It’s been an amazingly good tomato year what with the heat and sunshine for weeks on end – so if you’ve eaten your fill of fresh tomatoes but still have a massive glut left over, now is the time to squirrel your surplus away for winter supplies.
Tomatoes are among the most generous of all the summer crops, and luckily one of the easiest to store. A basic tomato sauce freezes best: splash a roasting tin with olive oil, then halve tomatoes and lay cut side down in the tin. Roast for 40 minutes in an oven heated to 230°C: once cooked, blitz in a food processor and freeze.
If the freezer is already full, you can bottle them instead. Leave small toms whole, or halve larger ones, removing the skin too. Pack tightly into jars, then put the jars in a covered pan of cold water up to their necks. Very slowly bring the water to simmering point over 1 1/2 hours. Hold them at 88°C for 40 minutes, then remove the jars and leave to cool.

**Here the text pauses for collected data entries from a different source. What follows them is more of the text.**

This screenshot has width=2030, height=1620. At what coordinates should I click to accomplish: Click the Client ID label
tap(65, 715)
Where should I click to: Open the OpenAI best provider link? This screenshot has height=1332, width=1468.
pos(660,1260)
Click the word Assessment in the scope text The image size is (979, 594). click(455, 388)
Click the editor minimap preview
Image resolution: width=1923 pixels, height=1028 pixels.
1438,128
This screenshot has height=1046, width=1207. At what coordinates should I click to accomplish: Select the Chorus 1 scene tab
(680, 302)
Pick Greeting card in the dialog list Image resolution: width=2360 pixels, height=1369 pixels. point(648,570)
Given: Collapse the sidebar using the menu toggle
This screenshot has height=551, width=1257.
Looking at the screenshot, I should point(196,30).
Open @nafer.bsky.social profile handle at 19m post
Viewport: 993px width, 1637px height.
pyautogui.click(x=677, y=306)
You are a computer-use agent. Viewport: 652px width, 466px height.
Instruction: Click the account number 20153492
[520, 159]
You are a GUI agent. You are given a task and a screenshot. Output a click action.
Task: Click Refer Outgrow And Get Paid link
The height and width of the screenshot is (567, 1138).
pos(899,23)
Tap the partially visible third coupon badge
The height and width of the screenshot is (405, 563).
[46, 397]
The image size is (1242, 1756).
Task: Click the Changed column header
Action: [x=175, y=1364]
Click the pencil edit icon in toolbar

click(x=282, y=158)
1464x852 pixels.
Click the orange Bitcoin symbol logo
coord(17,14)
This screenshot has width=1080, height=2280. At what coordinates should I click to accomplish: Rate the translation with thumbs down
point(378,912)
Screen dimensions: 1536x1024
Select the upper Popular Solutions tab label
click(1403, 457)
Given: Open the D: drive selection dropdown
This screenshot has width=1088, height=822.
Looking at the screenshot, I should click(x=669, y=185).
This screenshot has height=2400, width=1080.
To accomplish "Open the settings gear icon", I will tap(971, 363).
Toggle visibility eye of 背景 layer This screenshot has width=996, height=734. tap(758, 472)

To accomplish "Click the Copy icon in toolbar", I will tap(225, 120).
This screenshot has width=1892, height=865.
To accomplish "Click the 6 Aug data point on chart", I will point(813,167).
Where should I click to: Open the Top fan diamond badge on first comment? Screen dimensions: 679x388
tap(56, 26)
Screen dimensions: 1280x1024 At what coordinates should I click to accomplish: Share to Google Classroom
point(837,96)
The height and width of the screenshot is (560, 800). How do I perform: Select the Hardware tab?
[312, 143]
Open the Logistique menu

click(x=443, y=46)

Or try drying them: halve or quarter the toms, then pop onto baking trays lined with parchment and sprinkle with olive oil, salt, pepper and herbs as preferred. Dry in an oven preheated to 50°C for about seven hours: they're ready when they've reached the consistency of raisins. Store submerged in olive oil in a sterilised jar and they'll last up to six months.
Finally, if you run out of time at the end of the season and end up with too many green tomatoes to ripen successfully, just cut your losses and make a big vat of green tomato chutney. It makes the most of every last fruit from your greenhouse and is really delicious with a good Cheddar cheese and some biscuits!